-- START OF INPUT --
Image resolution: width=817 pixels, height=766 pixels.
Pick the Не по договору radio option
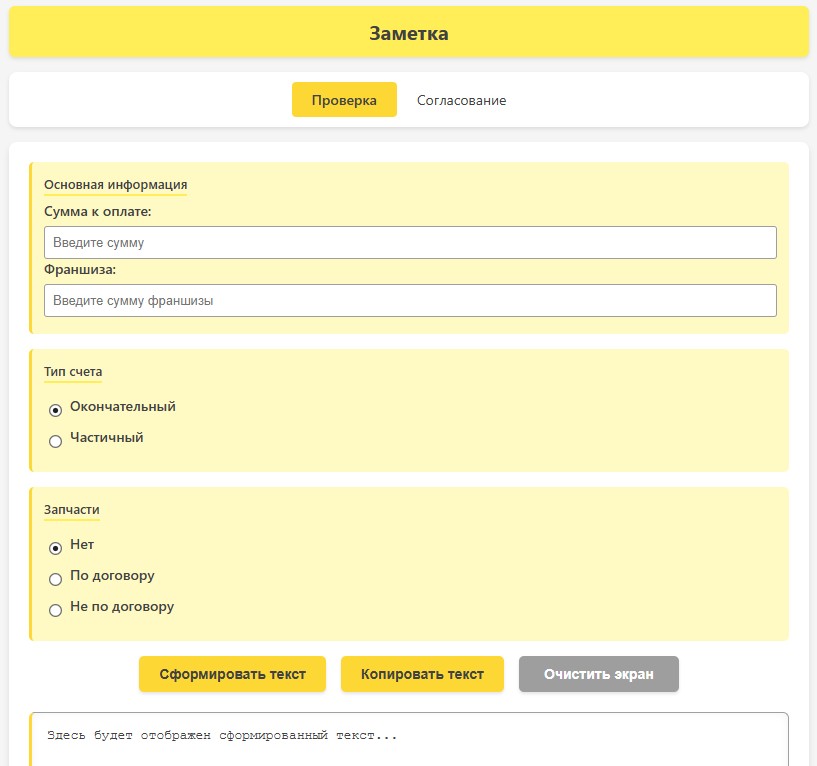pos(56,610)
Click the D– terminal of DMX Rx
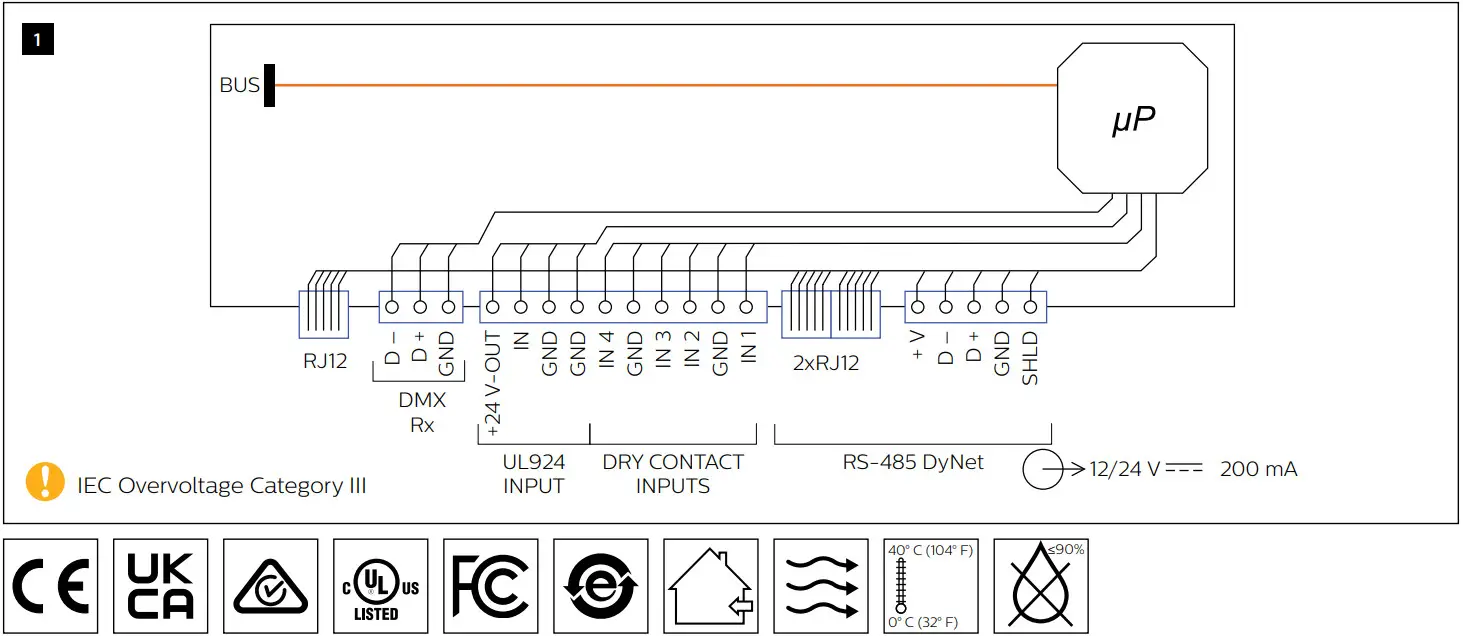The width and height of the screenshot is (1463, 636). pos(393,307)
-- END OF INPUT --
Lay out each line of the records above as a row of a Markdown table with the columns Row and Line, numbering the rows and skipping blank lines. Leave the pictures out.

| Row | Line |
|---|---|
| 1 | Image resolution: width=817 pixels, height=766 pixels. |
| 2 | Pick the Не по договору radio option |
| 3 | pos(56,610) |
| 4 | Click the D– terminal of DMX Rx |
| 5 | The width and height of the screenshot is (1463, 636). pos(393,307) |